Ansa
De Sydney
Três membros da equipe da ONU foram mortos num ataque ocorrido no distrito de Eemera, no Timor Leste, afirmou ontem o ex-primeiro-ministro australiano Tim Fischer. O ex-premier, que está no Timor como observador, afirmou à rádio australiana ABC que ‘‘três membros locais da ONU foram mortos durante a noite depois do fechamento das mesas eleitorais’’. Além disso, as milícias armadas que se opõem à independência da província, anexada à força pela Indonésia em 1975, impediram que 150 membros da ONU deixassem a cidade de Gleno, porém não havia notícias de vítimas.
Dezenas de milicianos pró-Jacarta, vestidos com camisas negras, patrulham as ruas da capital Dili e controlam o aeroporto para garantir que nenhum habitante abandone a ilha, declarou um porta-voz da Frente Unida para a Autonomia do Timor Leste, que reúne a milícia antiindependência.
A Frente anunciou também que pôs fim à cooperação com a ONU até que várias questões, referentes à apuração dos votos e ao fato de seus membros não terem sido aceitos como observadores do plebiscito, sejam resolvidas.
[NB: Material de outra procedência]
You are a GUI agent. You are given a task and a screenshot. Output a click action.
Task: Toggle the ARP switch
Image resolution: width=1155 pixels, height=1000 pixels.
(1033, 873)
A Frente exige também o esclarecimento ‘‘das violações, manipulações e irregularidades ocorridas durante o processo de votação’’.
Sob o patrocínio da ONU, 98,6% dos eleitores cadastrados no Timor Leste foram na segunda-feira às urnas para decidir o futuro da província: a independência ou a autonomia, mantendo ligação com o governo de Jacarta. Antecipando a vitória dos separatistas, o ministro das Relações Exteriores da Indonésia afirmou que o seu governo está pronto para entregar a administração do Timor Leste para a ONU. O resultado do plebiscito deverá ser conhecido na próxima semana.